The following data point is labeled Sports_and_Outdoors
, but it should be labeled Jewelry
:
The following data point is labeled Tools_and_Home_Improvement
, but it should be labeled Books
:
Train a Model
Once you’re happy with your dataset corrections, you can use Cleanlab Studio to automatically train and deploy a model using the cleaned data. To do this, click on the “Deploy Model” button on the project page, name your model, and click deploy. Cleanlab Studio will automatically train many types of ML models, using cutting-edge AutoML to find the best model for your dataset.
Use the Model in Production
Now that you’ve deployed your model, you can use Cleanlab Studio’s Python API to obtain predictions for new data points. For this tutorial, we’ve prepared several batches of samples to run inference on.
Batches for text models (as we’re using in this tutorial) must be provided as lists, NumPy arrays, or Pandas Series of strings. Batches for tabular models must be provided as Pandas DataFrames. For tabular data/models, prediction batches must use contain the same column(s) as the project was trained on.
# load and prepare example test data
batch = pd.read_csv("https://cleanlab-public.s3.amazonaws.com/StudioDemoDatasets/amazon-products/amazon_products_inference_batch_0.csv")
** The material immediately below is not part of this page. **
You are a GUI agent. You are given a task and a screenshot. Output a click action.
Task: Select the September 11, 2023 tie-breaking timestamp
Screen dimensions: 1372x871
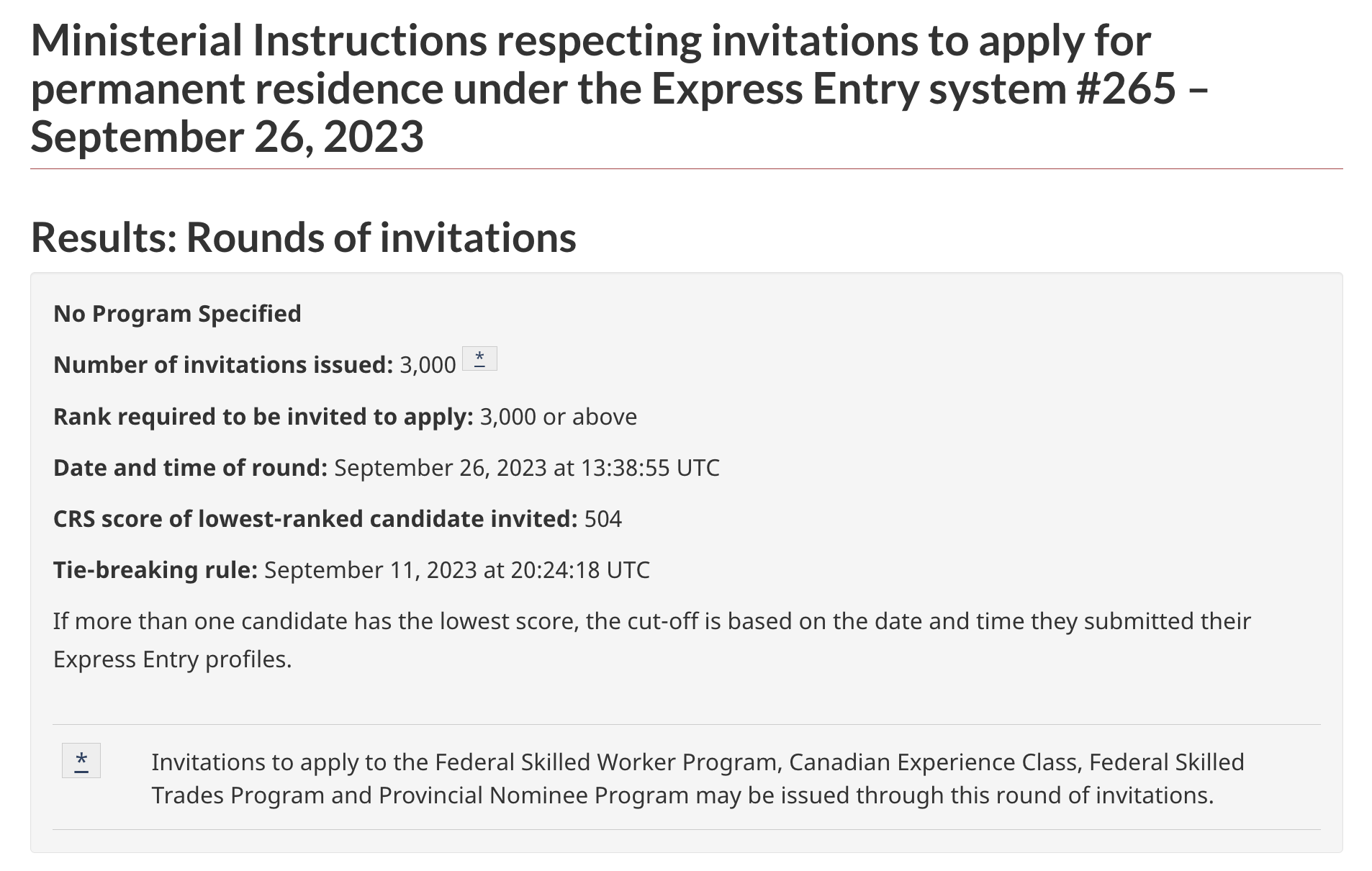point(457,570)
batch_text = batch["text"]
batch_text
# load model from Studio
# you can find your model ID in the models table on the dashboard!
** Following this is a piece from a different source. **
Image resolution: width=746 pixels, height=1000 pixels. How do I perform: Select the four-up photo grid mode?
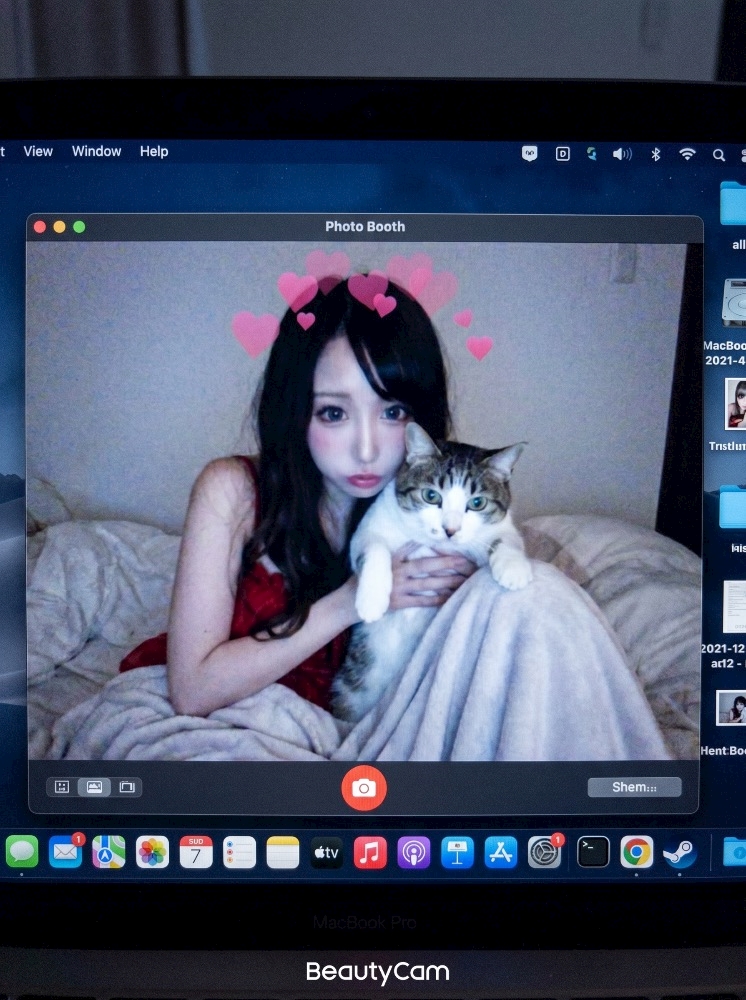[x=62, y=787]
model_id = "<YOUR_MODEL_ID>"
model = studio.get_model(model_id)
predictions = model.predict(batch_text)
display(pd.DataFrame({"text": batch_text, "predictions": predictions}).head(3))
text | predictions | |
---|---|---|
0 | Tablet Portfolio for iPad Tablets\nTablet Port... | Computers_and_Accessories |
1 | Factory-Reconditioned Milwaukee 2471-81 12-Vol... | Tools_and_Home_Improvement |
2 | Microsoft Zune Armor Case - The Metal Case (Bl... | Other_Electronics |
We can also obtain the predicted class probabilities for each data point that quantify model confidence.
input_text = batch_text[0]
prediction, pred_probs = model.predict([input_text[0]],return_pred_proba=True)
display(pred_probs)
Automotive | Baby | Books | CDs_and_Vinyl | Camera_and_Photo | Cellphones_and_Accessories | Clothing | Computers_and_Accessories | Grocery_and_Gourmet_Food | Health_and_Beauty | ... | Movies_and_TV | Musical_Instruments | Office_Products | Other_Electronics | Pet_Supplies | Shoes | Sports_and_Outdoors | Tools_and_Home_Improvement | Toys_and_Games | Video_Games | |
---|---|---|---|---|---|---|---|---|---|---|---|---|---|---|---|---|---|---|---|---|---|
0 | 0.005268 | 0.001317 | 0.000023 | 0.000014 | 0.000998 | 0.000585 | 0.006329 | 0.81058 | 0.000131 | 0.000149 | ... | 0.000041 | 0.000491 | 0.009481 | 0.006538 | 0.000207 | 0.002799 | 0.008199 | 0.001068 | 0.000057 | 0.001213 |
1 rows × 23 columns
(Optional) Since our test data here happen to be labeled, we can evaluate the accuracy of the model predictions against these given labels.
accuracy = sum(predictions==batch['categoryLabel'])/len(predictions)
print(accuracy)
It's also possible to use our Web UI to get predictions
If you would like to get predictions without writing code, simply go to https://app.cleanlab.ai/ and follow these steps:
- Click “View model” for the model you created
- Click “Predict new labels”
- Upload a CSV containing the examples you want predictions for
- For text models, your CSV should have a single column
- For tabular models, your CSV should contain all of your predictive columns
- Click “Predict New Labels”
- Wait for inference to complete
- Click “Export” for the query you made
- The exported CSV file will have the probabilitites of each class, along with the predicted label
You now have a model trained on reliable data that is an accurate text classifier! This deployed model is ready to be used in production for real-time queries. You can read about how ML deployed with Cleanlab Studio can be more accurate than even fine-tuned OpenAI LLMs for classifying texts like product reviews or legal judgements.
While we demonstrated text data here, Cleanlab Studio can similarly auto-train and deploy ML models for other data modalities as well.